It sounds like an imported root.

Miss Misery (thatgirl), Saturday, 20 August 2005 01:21 (eighteen years ago) link

What, praytell, is POTUS?

Mary (Mary), Saturday, 20 August 2005 01:31 (eighteen years ago) link

President of the United States. . .

I'd like to point out I only know this b/c of the band with the "Lump" song b/c they also had a song called "Kitty" which I liked quite a bit. . .

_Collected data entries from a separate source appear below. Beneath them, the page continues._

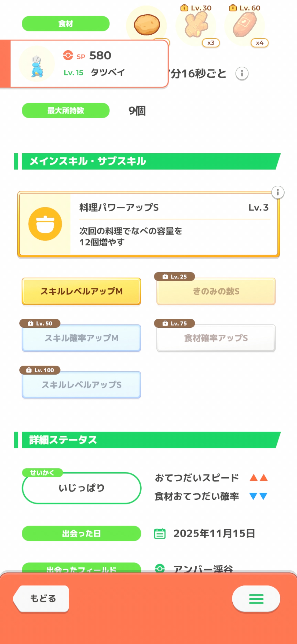
Task: Open info icon beside help interval time
Action: [242, 73]
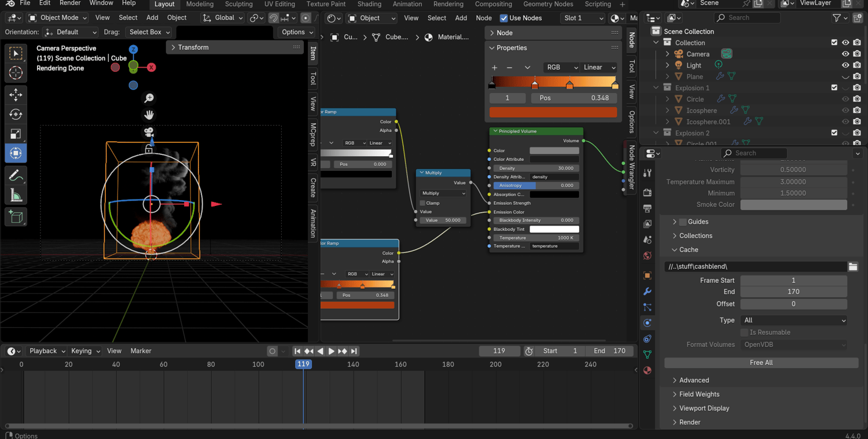Play the animation forward
Image resolution: width=868 pixels, height=439 pixels.
(x=331, y=351)
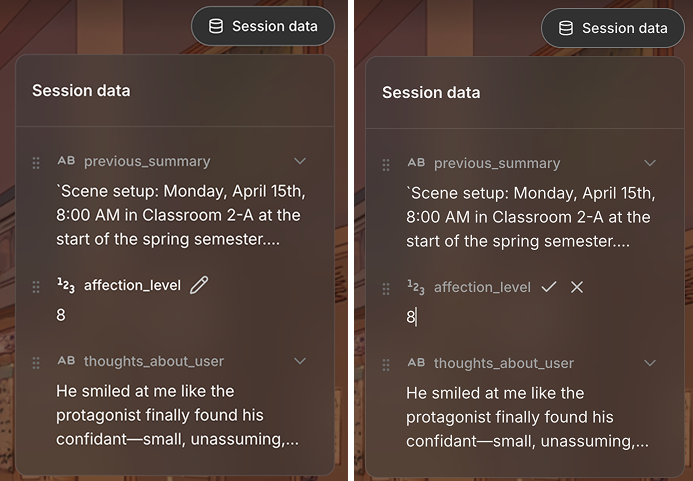Expand thoughts_about_user chevron in left panel
Screen dimensions: 693x481
click(x=300, y=361)
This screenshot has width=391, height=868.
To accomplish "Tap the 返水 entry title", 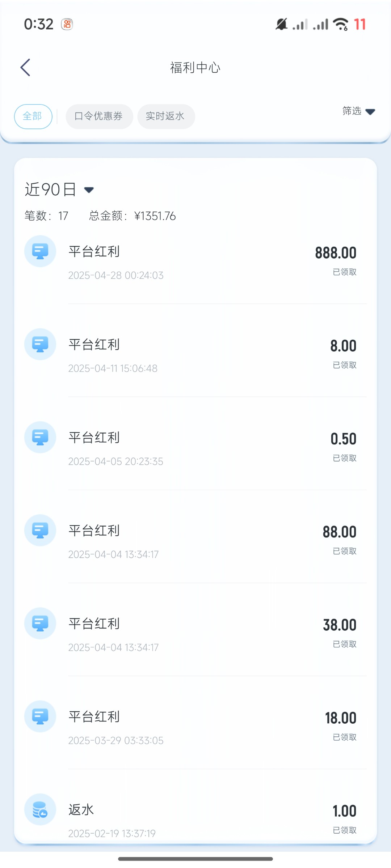I will 81,809.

Miss Misery (thatgirl), Saturday, 20 August 2005 01:37 (eighteen years ago) link

I also dont know whats wrong with "veggies" and more to the point was a bit miffed that "too australian" maybe suggests we speak like idiots :(

Trayce (trayce), Saturday, 20 August 2005 01:48 (eighteen years ago) link

what term SHOULD be employed when referring to the current commander-in-chief?

Shrubya.

Pleasant Plains /// (Pleasant Plains ///), Saturday, 20 August 2005 03:16 (eighteen years ago) link

If you have a suitable font, this should probably print a schwa:

ə

Forest Pines (ForestPines), Saturday, 20 August 2005 06:44 (eighteen years ago) link

(it works for me)

Forest Pines (ForestPines), Saturday, 20 August 2005 06:45 (eighteen years ago) link

Shrubya.

ding ding ding. okay, this wins.

kingfish fucked up his login (kingfish 2.0), Saturday, 20 August 2005 07:01 (eighteen years ago) link

we'd have to do fake English accents to say "Emma Bunton" and talk about "Jun May-ja" and "Bessment Jocks."

Except no English person pronounces them that way (er, so how do Yanks pronounce ""Emma Bunton"" exactly?). Otherwise I agree with you.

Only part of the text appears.